Becca pushed her chair back and stood up. “Well, as I said, thanks for telling me. How long do I have to get the guest room presentable before — what’s his name?”
Will told her Dr. James’s real name.
James had said it wouldn’t matter. Not after it was all over.
“Okay, when is he coming?”
Will looked up. Becca wasn’t too happy. She didn’t like surprises, didn’t like people drifting into her house, unsettling it like a huge stone plopping into a still lake.
“Late,” Will said. “Very late. I’ll wait up for him.”
Becca walked away, shaking her head. And on the way out she passed Sharon, who had returned with her math book.
Sharon stopped at the entrance to the kitchen. She was a lean, sharp-eyed kid.
“Dad,” she said.
Will listened to the word. Cherished it.
He turned to Sharon, still leaning against the entrance, tentative. “Dad, do you know anything about finding hypot — hypothen —”
“Hypotenuses?”
Sharon snapped her fingers and said, “Yeah. That’s it.
Well, do you?”
Will squinted and made his eyes look up to the heavens. “I did once . . . a long time ago. But I doubt that it’s anything I can’t pick up again.” He stuck out his hand. “Here, let me take a look.” Sharon stepped forward, holding out her math book. “It’s like riding a bike. Something you never forget,” he said.
Which, Will discovered, wasn’t at all true.

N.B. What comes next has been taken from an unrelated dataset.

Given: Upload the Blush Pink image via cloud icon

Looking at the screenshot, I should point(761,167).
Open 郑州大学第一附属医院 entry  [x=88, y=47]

And for a little while, he was lost to a quiet moment with Sharon and the wonders of elementary geometry …
* * *
Will flicked from the play-off game to the news, and back again. With a 5-1 score, it looked as if the Giants would tie up the series tonight. Then it would be three games each. Tomorrow night’s game would be interesting.
The news wasn’t on yet. He caught a bit of a sitcom, something about two guys living together with a teenage daughter — gimme a break.
Will waited for the news.
He heard Becca leave the bathroom and walk down the stairs, halfway, toweling her hair as if it were teeming with lice.
“Still not here?” she said.
Will shook his head. “No. He will be.”
“Show him where I put the towels,” she said.
“Sure.”
“And make sure you lock all the doors.”
“Don’t I always?”
“No, you don’t.”
“I will,” he said.
The sitcom ended.
“Good night,” Becca said.
“Good night,” Will said, turning to her quickly, and Becca disappeared upstairs.
Hard to look at her, he thought. She always was hard to lie to . . .
Jangling theme music. A lightning bolt, and then a bright-eyed news team came onto the screen.
He listened to the first story. A three-story tenement caught fire and killed everyone living inside it. A half dozen families, kids, old people. Neighbors were interviewed, talking inchoately about the smell of the smoke, the other smells. And how nice the people were. A shot of a sea of black faces standing ,around the building, wondering when it would be their turn to be caught in some ghetto inferno.
Then the world news. Footage of marchers in Estonia, celebrating its government’s decision to seek admittance to NATO and alliance with the West.
There were also clips from an anti-Semitic demonstration in an Estonian city. And the Soviets were threatening military force to keep Estonia “independent.”